C’est je crois, peu après cette mésaventure, que Marc Fraiseau a "vendu" son appartement de la rue Albert à l’épicier tunisien d’en bas de chez lui. Après de longues tergiversations, certes. L’affaire a finalement été conclue car Fraiseau avait besoin d’argent frais pour s’engager dans des projets grandioses dont la nature changeait en fonction des conditions politico-météorologiques. Je pense que la vérité était beaucoup plus terre à terre. Mais là n’est pas l’essentiel.
Donc l’épicier de Fraiseau, nouveau propriétaire, tout heureux de sa nouvelle acquisition, prend possession des lieux pour y stocker ses surplus de spécialités orientales et en profite également pour y loger sa grande et belle fille ainée en âge d’être mariée et dont la maturité mérite à présent un confort plus douillet et une autonomie plus marquée. Autonomie toutefois très relative puisque les parents habitent désormais juste en dessous.

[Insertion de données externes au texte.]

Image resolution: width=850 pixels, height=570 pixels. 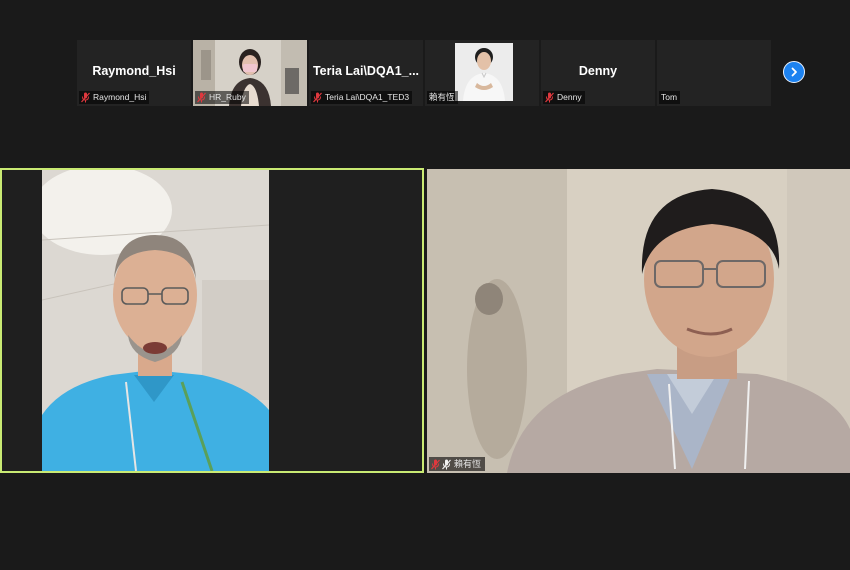 I want to click on participant-tile-teria-lai: Teria Lai\DQA1_... Teria Lai\DQA1_TED3, so click(x=366, y=73).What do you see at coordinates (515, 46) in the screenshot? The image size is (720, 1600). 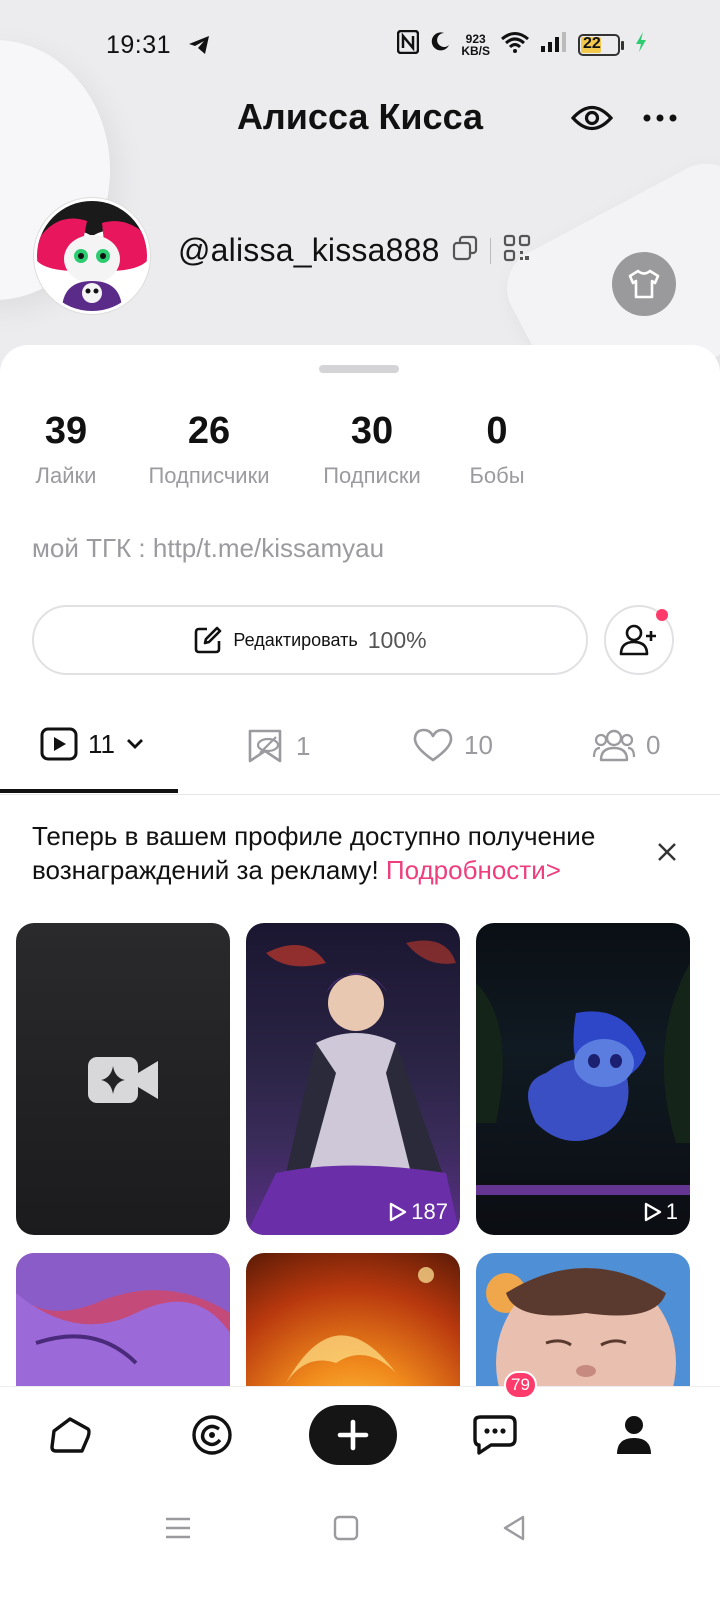 I see `wifi-icon` at bounding box center [515, 46].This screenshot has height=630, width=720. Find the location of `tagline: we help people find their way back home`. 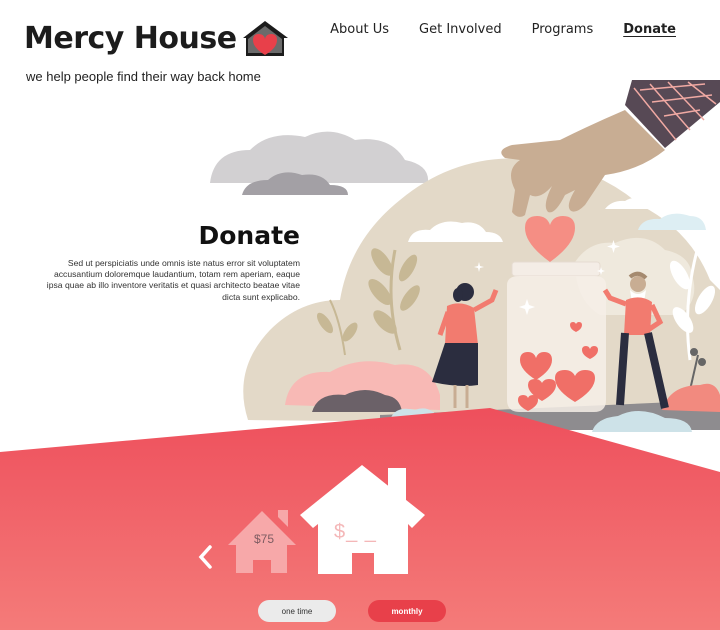

tagline: we help people find their way back home is located at coordinates (144, 76).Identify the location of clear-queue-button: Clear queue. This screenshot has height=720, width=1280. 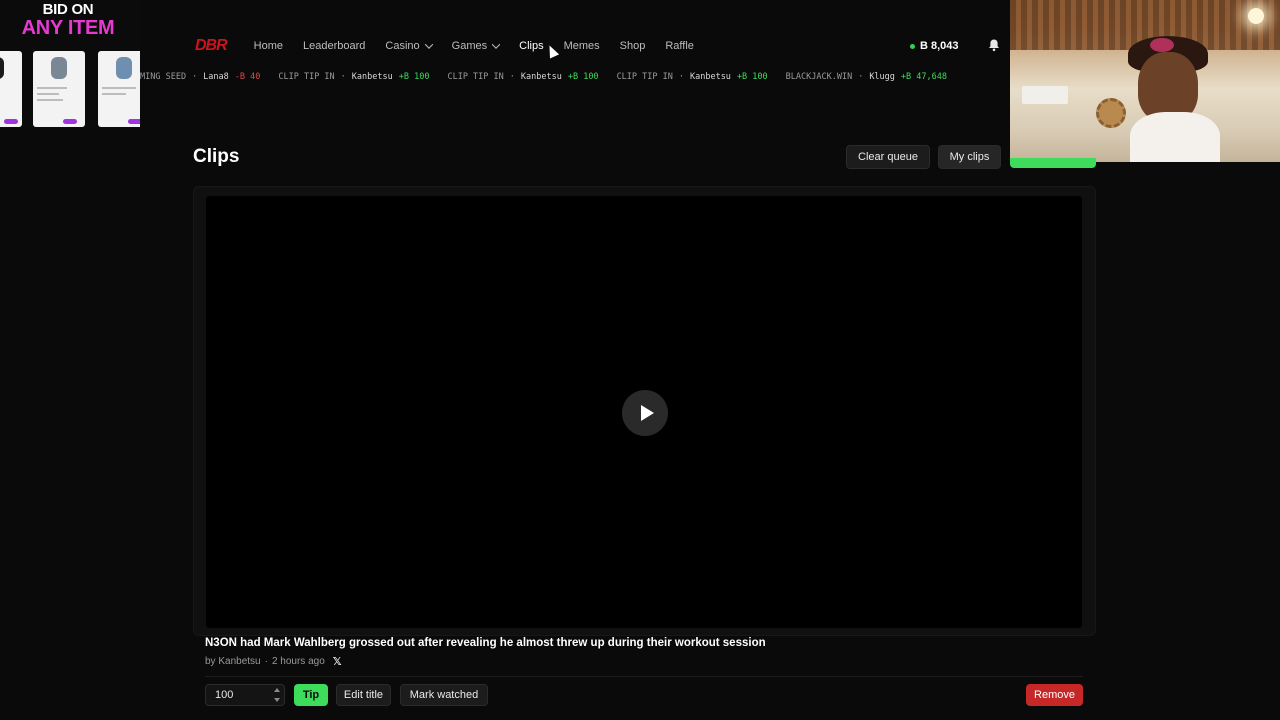
(888, 157).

A peine un mois après cette transaction vaseuse, Fraiseau, préoccupé par des affaires plus intemporelles mais qui a néanmoins gardé un double des clés de son ancien appartement, entre, tout à fait naturellement dans ce qu’il considère être encore son bien. Au beau milieu de la nuit. Après un de ses tours de chants bien arrosés.
La fille de l’épicier réveillée par le barouf, hurle en voyant apparaitre l’homme à barbe blanche dans l’embrasure de la porte de sa chambre à coucher. Fraiseau, plutôt revigoré par cette présence féminine inattendue dans ce qui fut naguère sa couche, s’écroule sur ce lit joliment garni en saluant à sa manière la fille de l’épicier. « Grosse chaudasse, tu m’attendais, hein ? ». La jeune femme a juste de temps de fuir en petite tenue pour aller prévenir son père dans l’appartement du dessous. Le reste de la nuit n'est plus qu’une vague empoignade générale entre l’épicier revenu armé d’un couteau de boucherie, Fraiseau menaçant l’humanité entière et le Maghreb en particulier du péril atomique en se servant symboliquement de sa guitare comme bouclier et en entamant une de ses odes incantatoires contre le péril fasciste. Une bonne partie des voisins de l’immeuble réveillé par l’échauffourée a commencé à investir l’appartement pour séparer les belligérants avant qu’une délégation conséquente du commissariat de police du quartier à son tour n’essaye de trouver une explication rationnelle à cet imbroglio. Car bien sûr, il faut le préciser, le titre de propriété de l’épicier avait été totalement bidonné.
On n’oublie pas un tel personnage. Même réfugié au fond de lointaines garigues méditerranéennes. Mais je pensais que Fraiseau, lui au moins, m’aurait vidangé de sa mémoire déjà bien mal en point. La suite me prouva que non. Mais ceci est une autre histoire.